Start of Source records

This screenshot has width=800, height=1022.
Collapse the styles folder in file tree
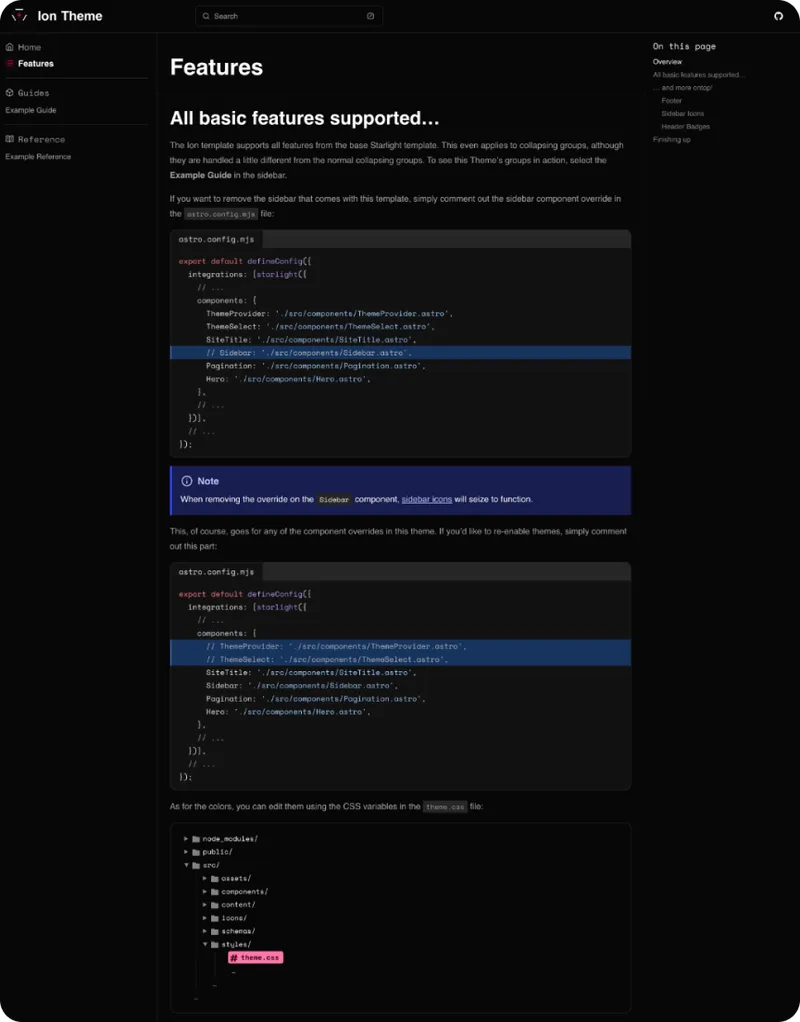point(205,944)
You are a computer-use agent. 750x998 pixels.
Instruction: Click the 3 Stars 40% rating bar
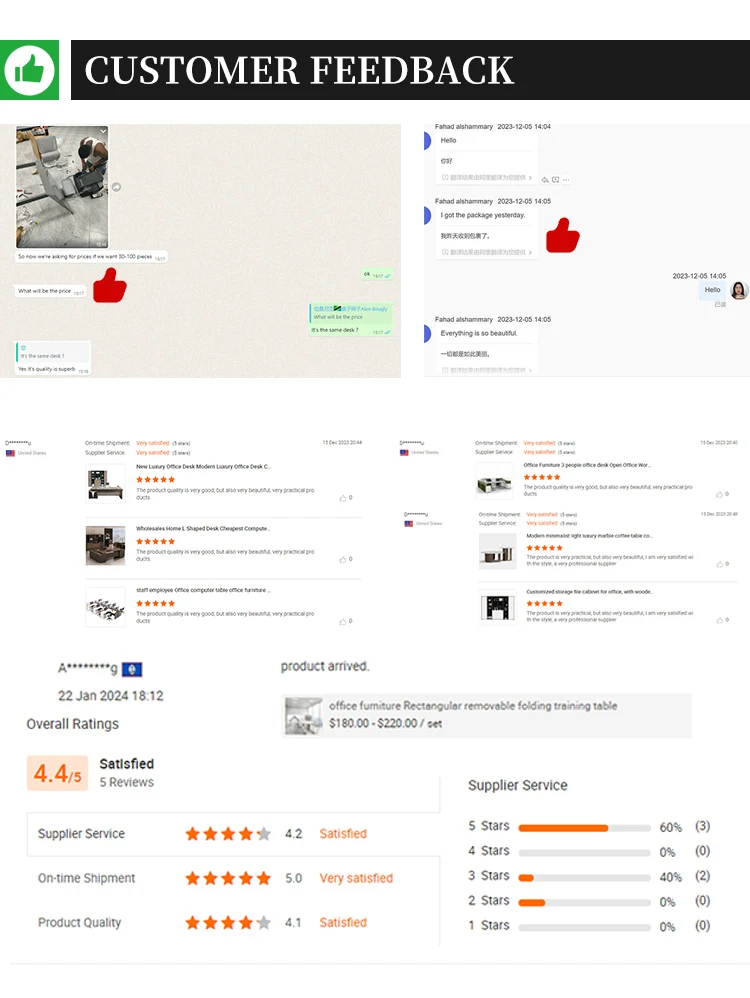click(x=584, y=877)
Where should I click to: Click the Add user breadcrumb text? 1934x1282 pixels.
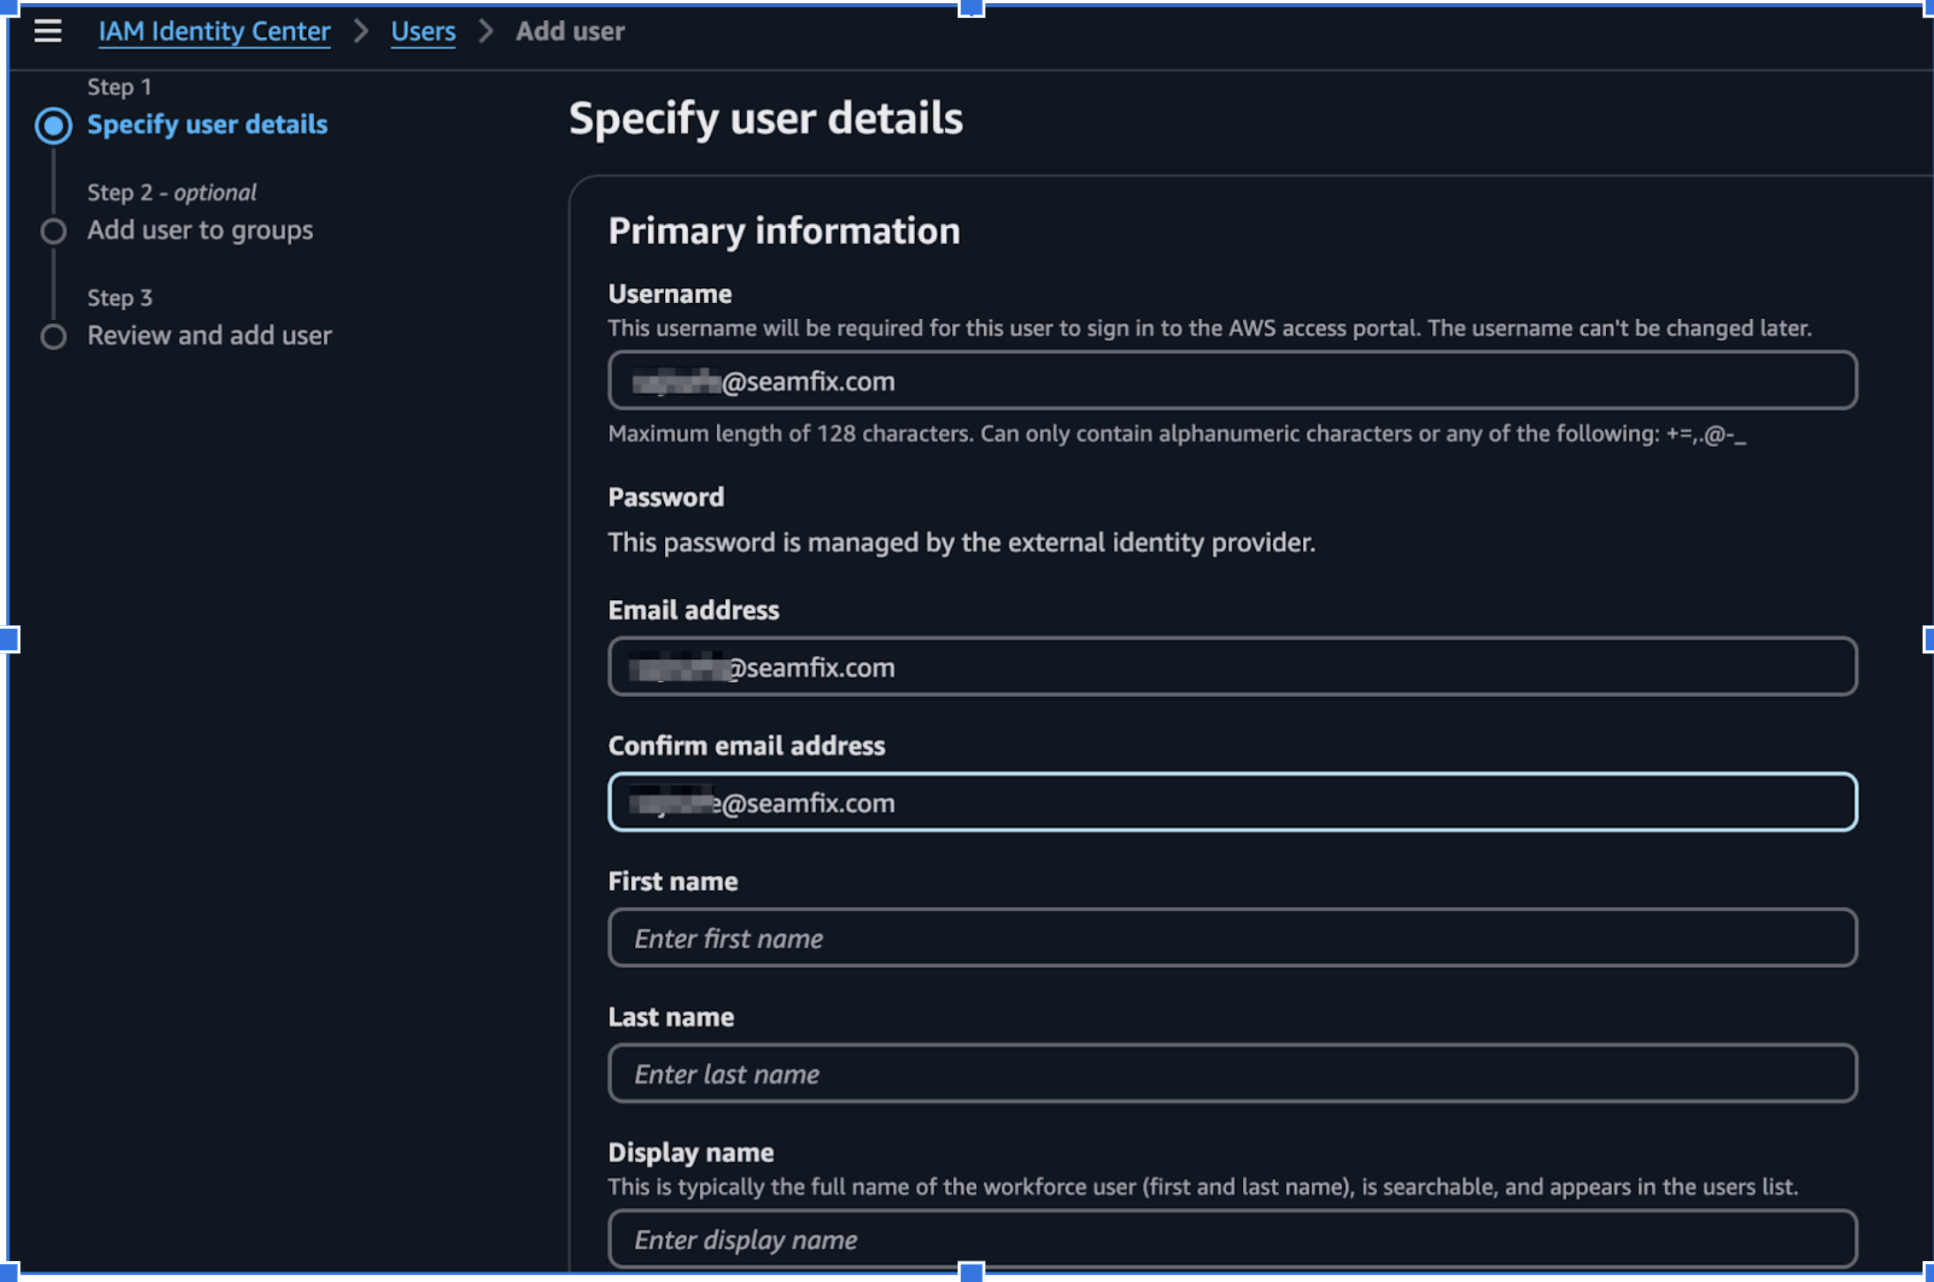click(x=570, y=31)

End of Source records

Given exercise: Lay out the lines of the records above as a Markdown table with the columns Row and Line, numbering each row and skipping blank lines. Leave the pictures out of the answer.

Final result:
| Row | Line |
|---|---|
| 1 | This screenshot has width=800, height=1022. |
| 2 | Collapse the styles folder in file tree |
| 3 | point(205,944) |
| 4 | You are a computer-use agent. 750x998 pixels. |
| 5 | Instruction: Click the 3 Stars 40% rating bar |
| 6 | click(x=584, y=877) |
| 7 | Where should I click to: Click the Add user breadcrumb text? 1934x1282 pixels. |
| 8 | click(x=570, y=31) |